Use context methods for HTTP operations, as they handle common tasks such as caching, using request sessions with sensible retry defaults, and checking the response status.

text = context.fetch_text(context.data_url, method="POST", headers=headers, data=body, cache_days=cache_days)

Handling bot blocking

Many sites employ bot blocking strategies. We believe this is primarily to mitigate Denial of Service attacks and manage server load, rather than protecting the content from extraction, since the purpose of the sites we scrape is dissemination of their block lists. As long as we are sensitive to our impact on their service and identifiable in their requests, we believe it is ok to work around their bot blocking strategies.

Blocking might result in error statuses like 403; redirects to error pages; or 200 status responses but with different content from what you've seen in the browser.

Header-based restrictions

If a request using zavod fails but your browser succeeds, try setting a more browser-like user-agent header.

http:
  user_agent: Mozilla/5.0 (Macintosh; Intel Mac OS X 10_10_3) AppleWebKit/537.36 (KHTML, like Gecko) Chrome/42.0.2311.90 Safari/537.36 (zavod; opensanctions.org)

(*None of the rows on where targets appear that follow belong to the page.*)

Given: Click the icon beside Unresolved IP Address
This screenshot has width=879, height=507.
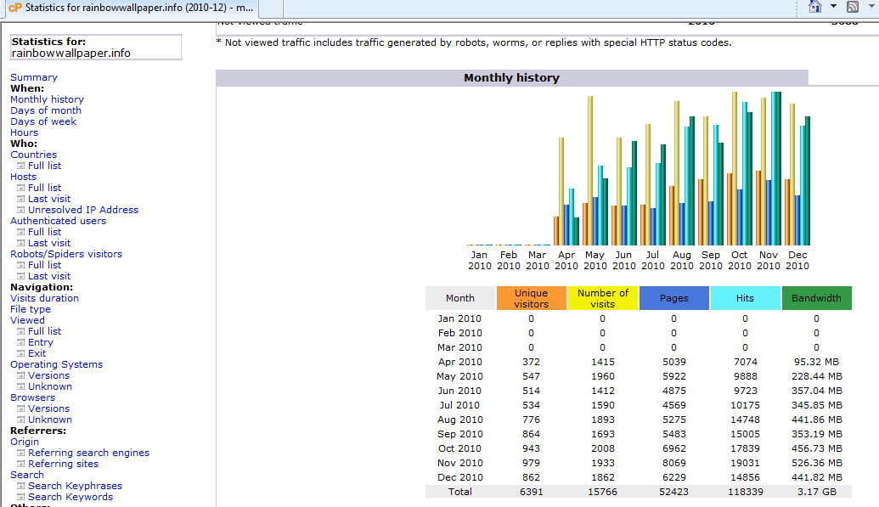Looking at the screenshot, I should click(x=20, y=210).
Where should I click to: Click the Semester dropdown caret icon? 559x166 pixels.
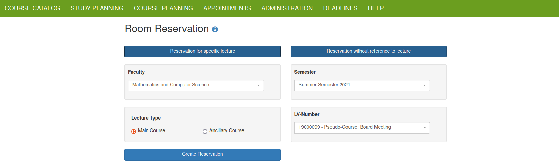click(x=425, y=85)
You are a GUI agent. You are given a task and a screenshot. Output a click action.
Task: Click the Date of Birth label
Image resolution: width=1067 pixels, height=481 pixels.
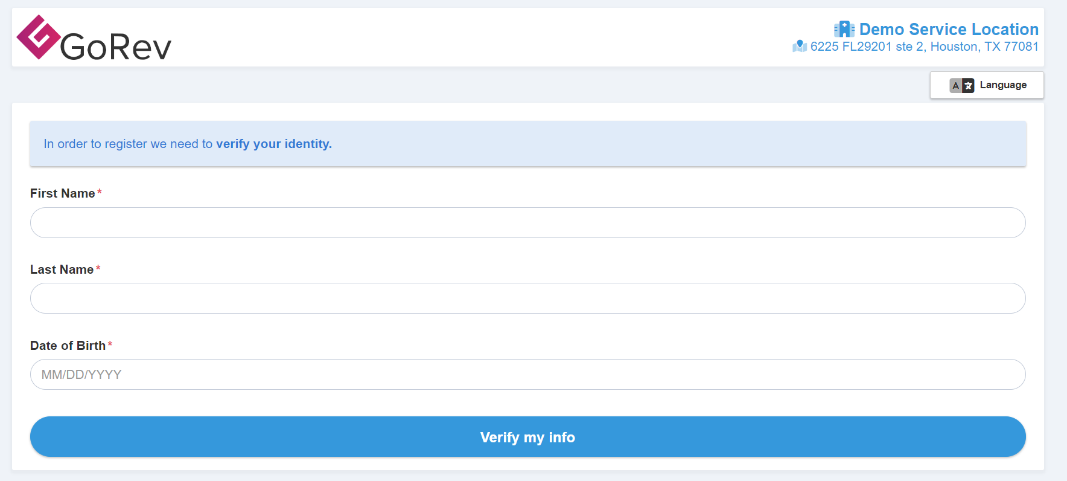pos(68,346)
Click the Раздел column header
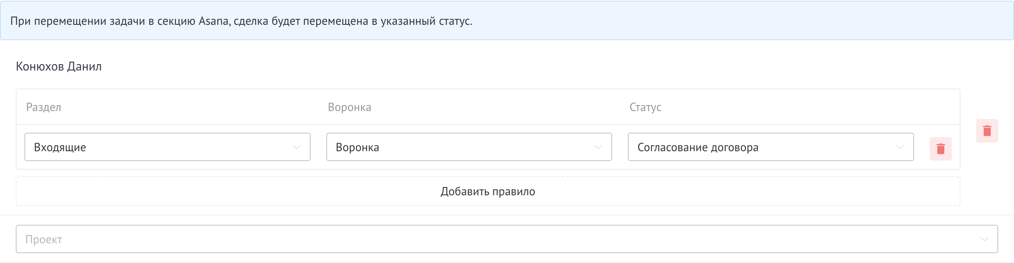This screenshot has width=1014, height=263. [x=43, y=107]
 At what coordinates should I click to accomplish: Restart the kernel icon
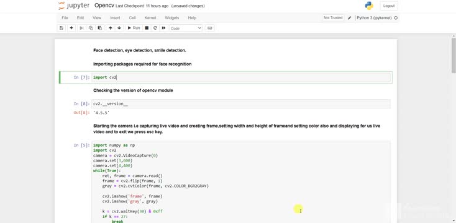click(x=155, y=28)
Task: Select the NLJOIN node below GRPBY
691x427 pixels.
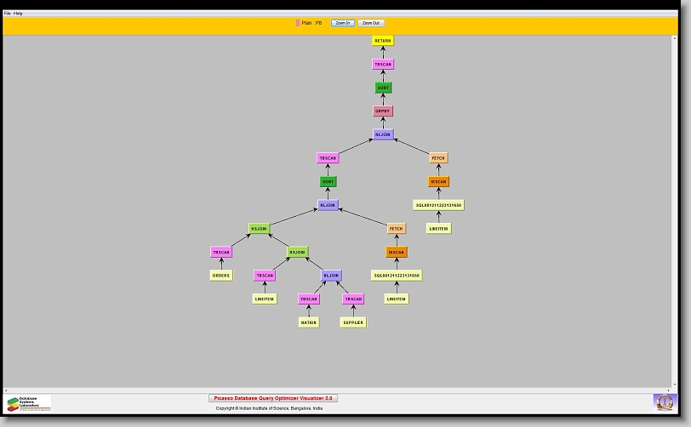Action: [383, 134]
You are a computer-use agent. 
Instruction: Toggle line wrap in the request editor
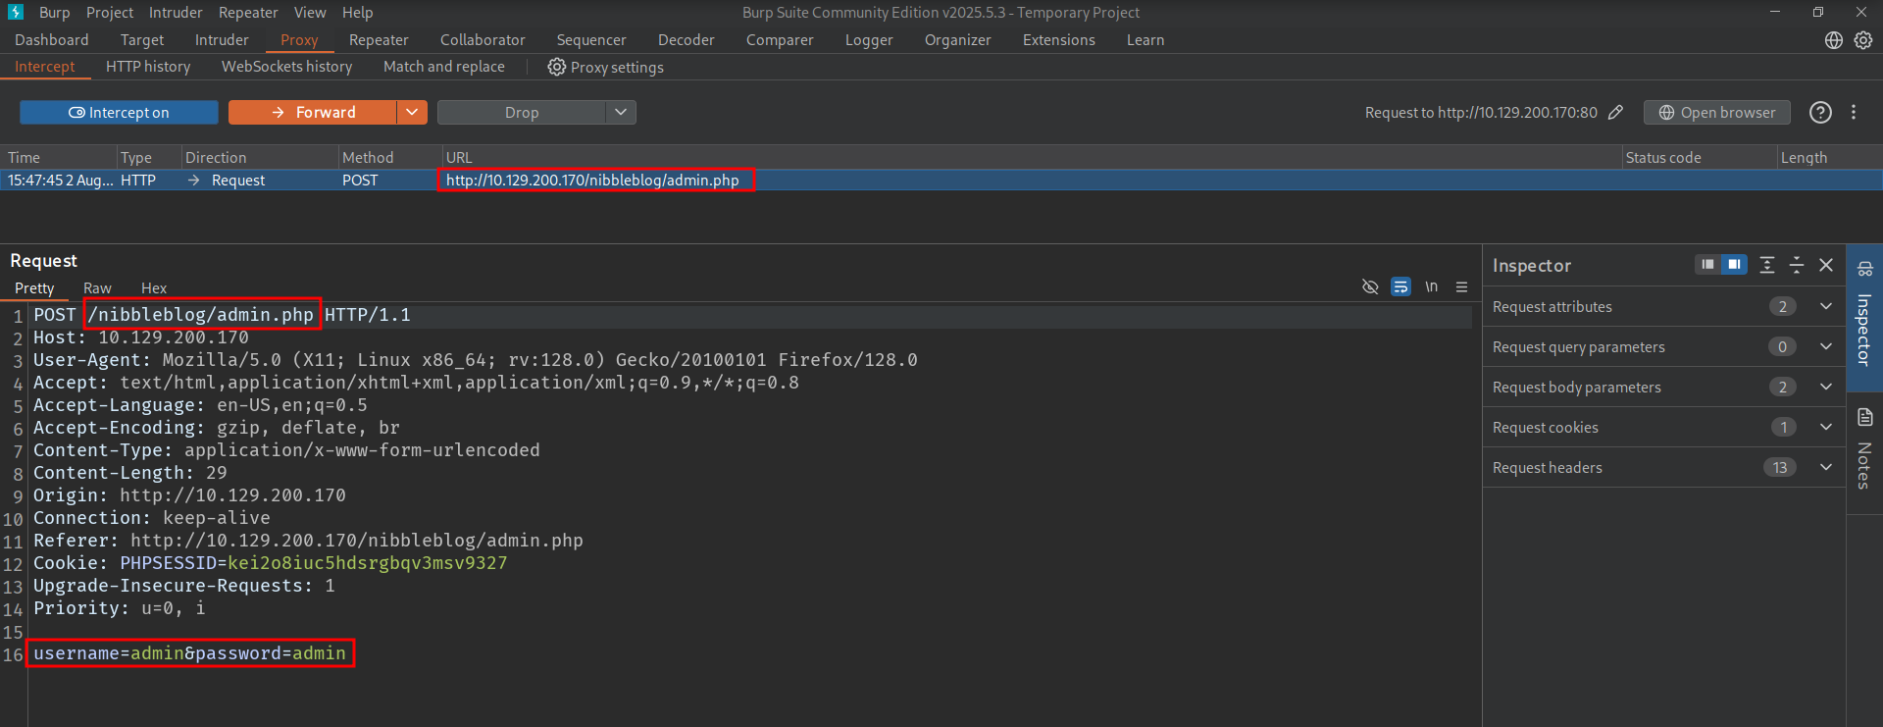pyautogui.click(x=1400, y=287)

If that doesn't work, try more of the common headers sent by browsers:

HEADERS = {  
    "origin": "https://www.interpol.int",  
    "referer": "https://www.interpol.int/",  
    "sec-fetch-mode": "navigate",  
    "sec-fetch-site": "none",  
    "sec-fetch-user": "?1",  
    "upgrade-insecure-requests": "1",  
    "user-agent": "Mozilla/5.0 (Macintosh; Intel Mac OS X 10_15_7) AppleWebKit/537.36 (KHTML, like Gecko) Chrome/126.0.0.0 Safari/537.36 (zavod; opensanctions.org)",  
}
context.fetch_...(url, headers=HEADERS)

Network/geo-blocking

If it fails in production but not locally, they might be blocking our production network IP range. It's common to block hosting provider networks for websites intended for humans only.

Use zyte with with httpResponseBody approach (default in zavod.shed.zyte_api.fetch_* functions except fetch_htm whose html_source defaults to browser_html). httpResponseBody is faster and cheaper than browserHtml.

It's also common to block requests from a country other than the publisher. If it works using a VPN exit point in that country, also try zyte using the geolocation argument.

JavaScript challenges

If it works in the browser but you see different content when fetching using zavod or curl, there might be a javascript challenge that checks whether a full browser is rendering the page. This usually sets a cookie so the browser doesn't have to complete the challenge on each request. These challenges can also be intermittent.

For HTML, try requesting using zyte_api.fetch_text with html_source="browserHtml" (the default). This will render the page in a browser, execute any javascript, then turn the DOM back into HTML and return that.

If tricks like waiting for specific content or clicking on something to render the data is needed, look at the actions argument.